Il reste un disciple de Fourier après le coup d’Etat du 2 décembre 1851 et sous le Second Empire [8]
« La suspension de notre journal nous oblige à recourir à la correspondance privée », écrit Allyre Bureau dans une lettre circulaire du 13 décembre 1851. C’est par ce biais que les liens se maintiennent avec Boutet. Bureau, d’ailleurs, songe sans doute à des hommes comme lui lorsqu’il tâche de mobiliser les bonnes volontés le 6 avril 1852. Il s’adresse en effet « à ceux qui, nonobstant leur sympathie connue pour l’Ecole, se sont tenus à l’écart tant que le Centre et le plus grand nombre des Phalanstériens ont regardé comme un devoir collectif d’intervenir dans la lutte politique, au nom de la liberté. » Il conviendra désormais, ajoute Bureau, de s’attaquer au problème de l’« organisation sériaire et démonstration du travail attrayant ». Puis c’est Guillon, administrateur de l’Ecole sociétaire, qui cette fois s’adresse directement à Boutet le 7 février 1853. « Nous vous remercions sincèrement, Monsieur et ami, de la persévérance de votre concours et de l’offre que vous nous faites de le continuer, si cela est nécessaire, au-delà du terme que vous avez fixé dans votre précédente lettre. » Il est en contact épistolaire épisodique avec Allyre Bureau au cours de l’année 1853. Dans les années suivantes – entre 1855 et au moins 1863 – il soutient la Société de colonisation européo-américaine du Texas, dont il reçoit les circulaires. En 1858 il souscrit avec ses deux filles Louise et Léontine : une action à dividende de 125 dollars à son nom et trois actions à dividende de 25 dollars – une pour lui, une pour chacune de ses filles
Dans une lettre qu’il adresse à Noirot en 1866, il se dit « persuadé de plus en plus que la solidarité entre les hommes est une loi fatale, et que le salut de la société, s’il y a salut, ne peut venir que de l’association des intérêts qui se combattent aujourd’hui » [9]. Il est l’un des actionnaires de la société formée au milieu des années 1860 pour exploiter la Librairie des sciences sociales, et s’abonne à La Science sociale, qui paraît à partir de 1867. Dans les années 1870, il est abonné au Bulletin du mouvement social, et, en 1879, envoie encore sa contribution financière (40 francs) pour soutenir la librairie (en 1882, il figure sur la liste de ceux qui sont en retard pour effectuer les versements promis pour les années 1880 et 1881).

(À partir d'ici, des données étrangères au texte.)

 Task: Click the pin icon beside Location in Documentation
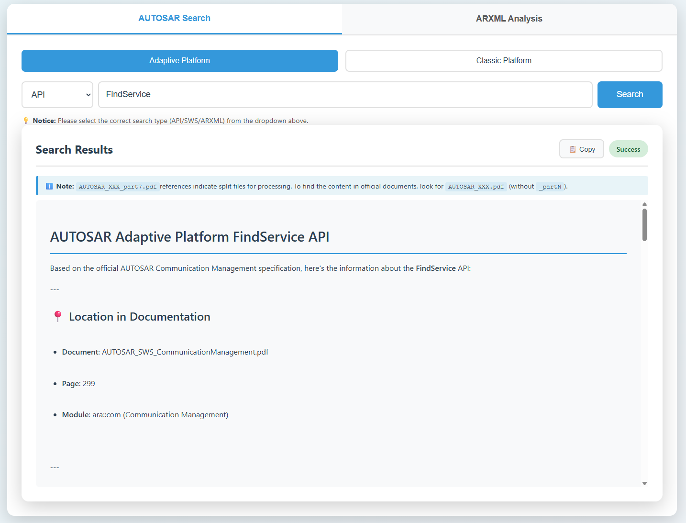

Après le rétablissement de la République, il est candidat au conseil général de la Vendée en 1877, mais il est battu par son adversaire conservateur. A sa mort, il a droit à une notice nécrologique dans Le Libéral de Vendée : « préoccupé de la condition de ceux qui souffrent, blessé par les injustices et les inégalités du destin, son sentiment d’équité l’avait porté à s’occuper sérieusement des questions sociales. Il se rallia à l’école de Fourier, dont il fut un disciple fidèle, trouvant dans les articles de La Phalange et de La Démocratie Pacifique la solution des problèmes qui préoccupaient son âme affamée de justice » [10].